__Task details__. Every record, apart from its pictures, should be repeated exactly.

(Stored data entries)
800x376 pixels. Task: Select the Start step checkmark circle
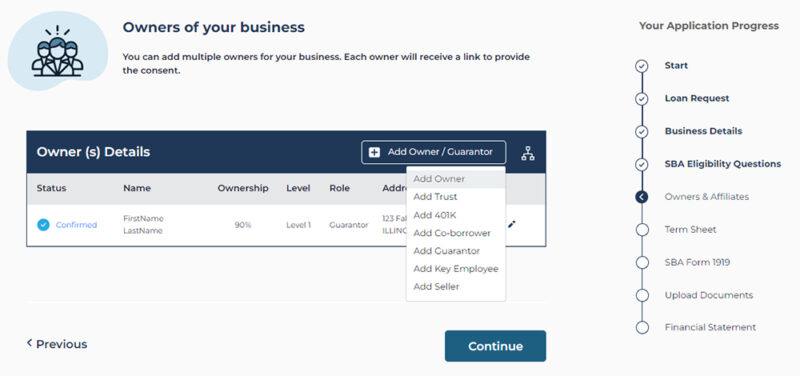(642, 66)
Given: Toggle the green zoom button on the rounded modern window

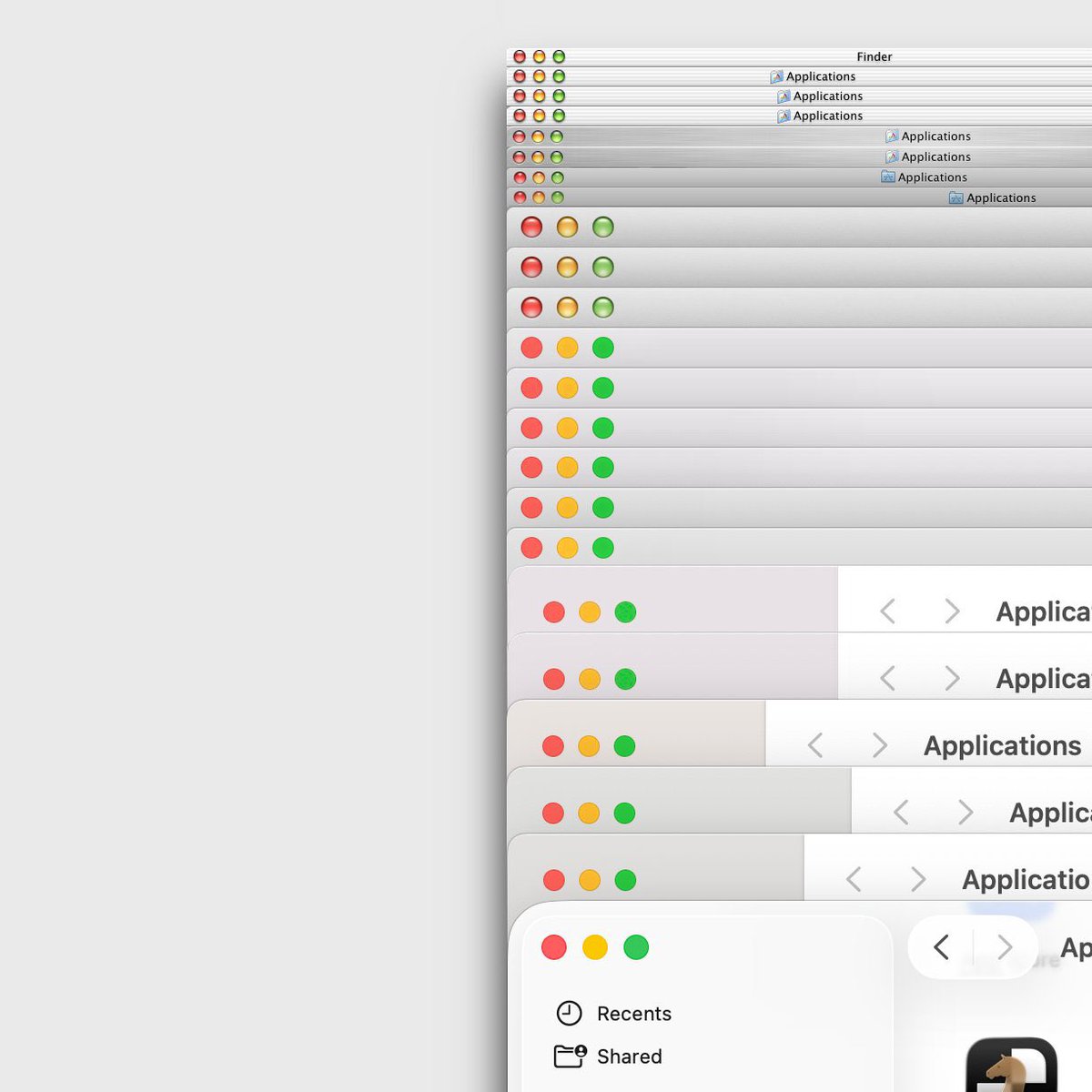Looking at the screenshot, I should point(637,947).
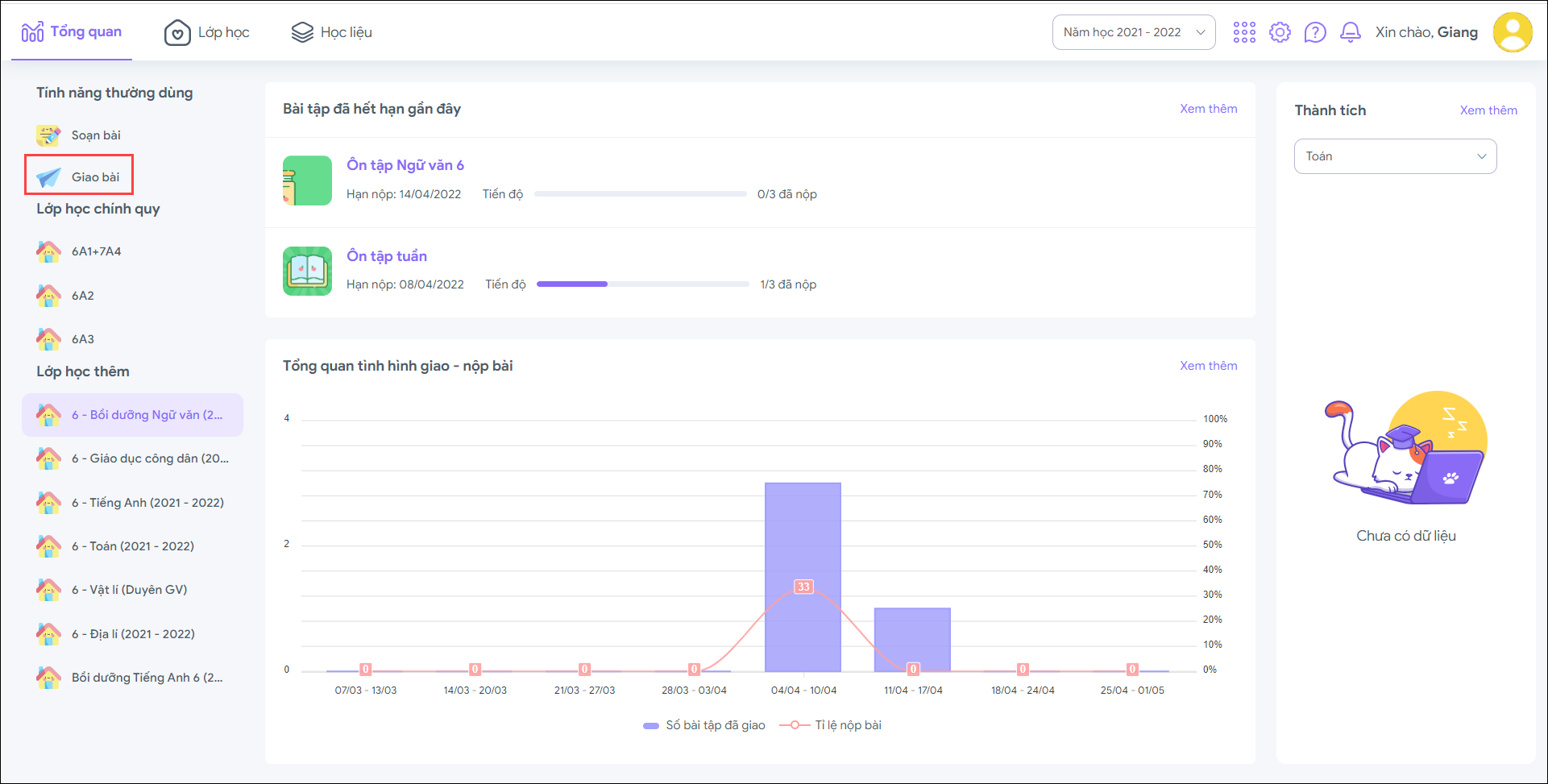This screenshot has height=784, width=1548.
Task: Click the Ôn tập Ngữ văn 6 thumbnail
Action: pyautogui.click(x=307, y=180)
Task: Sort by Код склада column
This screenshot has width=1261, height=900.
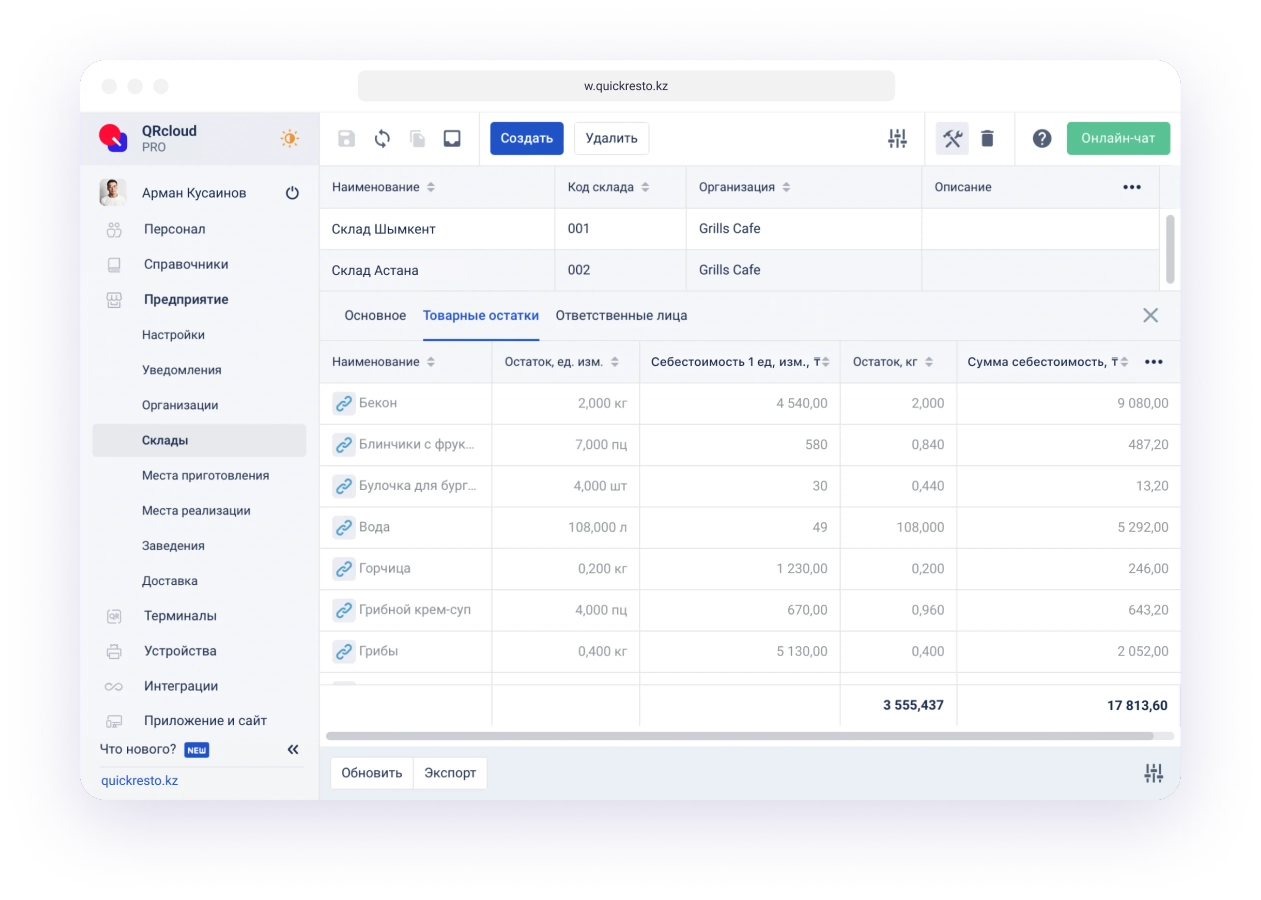Action: tap(645, 188)
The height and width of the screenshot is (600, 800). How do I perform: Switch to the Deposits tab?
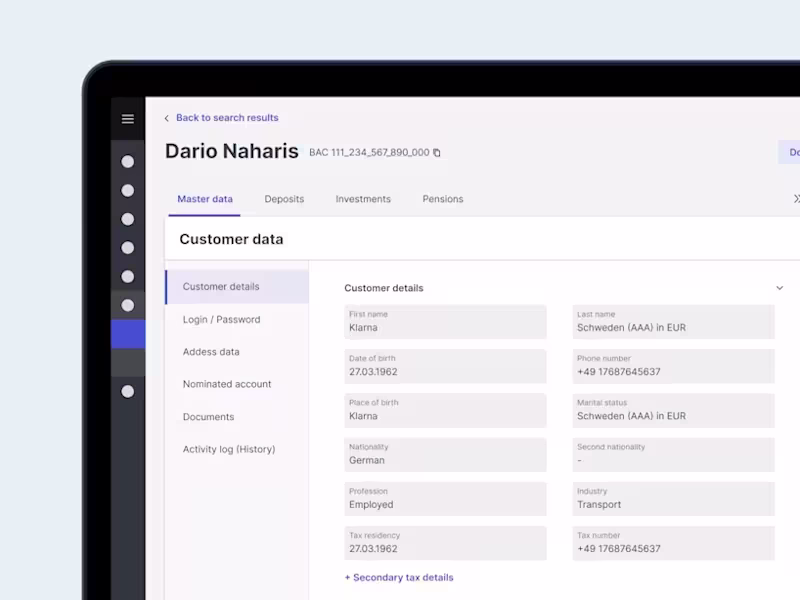point(284,199)

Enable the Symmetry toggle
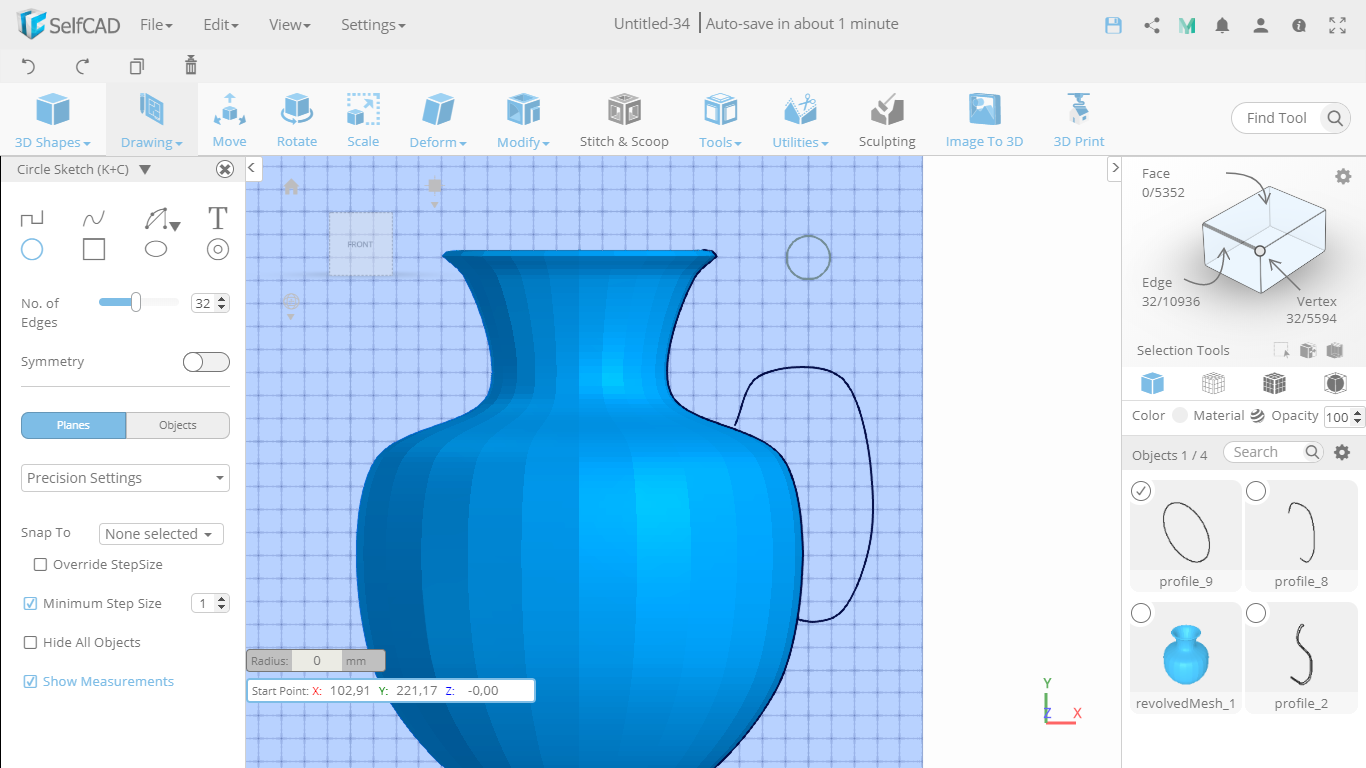click(x=206, y=361)
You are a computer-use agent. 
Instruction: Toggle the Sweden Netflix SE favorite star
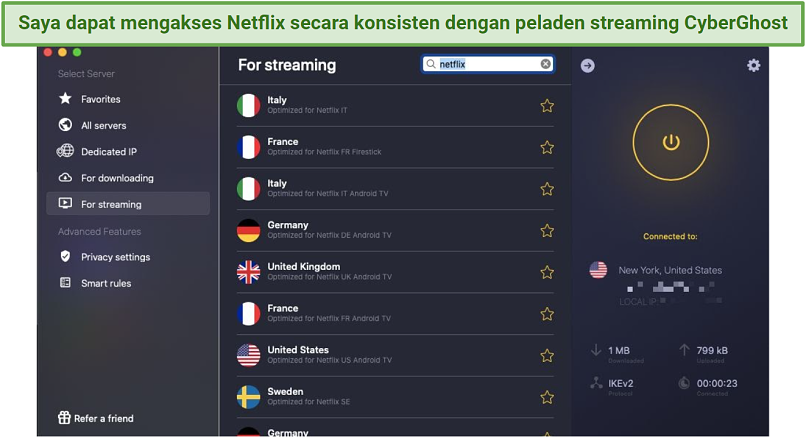547,397
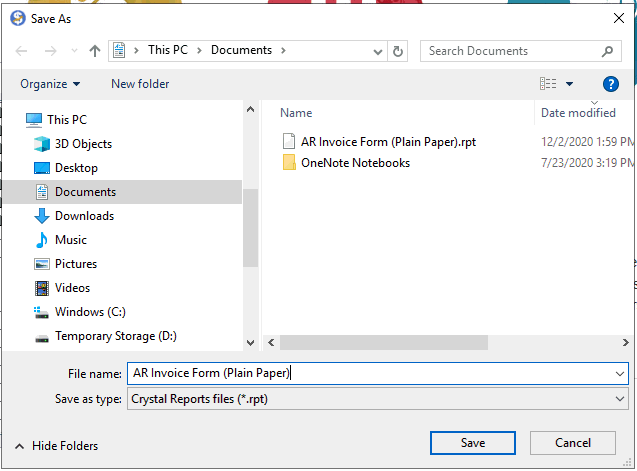Open the Help question mark icon
The image size is (637, 471).
610,85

__Answer__.
800x376 pixels. Task: Select the Start step checkmark circle
(642, 66)
Given: Toggle the green zoom button on the rounded modern window

Looking at the screenshot, I should point(637,947).
This screenshot has height=784, width=1548.
Task: Click the Ôn tập Ngữ văn 6 thumbnail
Action: pyautogui.click(x=307, y=180)
Task: Sort by Код склада column
This screenshot has width=1261, height=900.
Action: tap(645, 188)
The height and width of the screenshot is (600, 800). How do I perform: Switch to the Deposits tab?
point(284,199)

Enable the Symmetry toggle
click(x=206, y=361)
You are a computer-use agent. 
Instruction: Toggle the Sweden Netflix SE favorite star
547,397
Open the Help question mark icon
The image size is (637, 471).
610,85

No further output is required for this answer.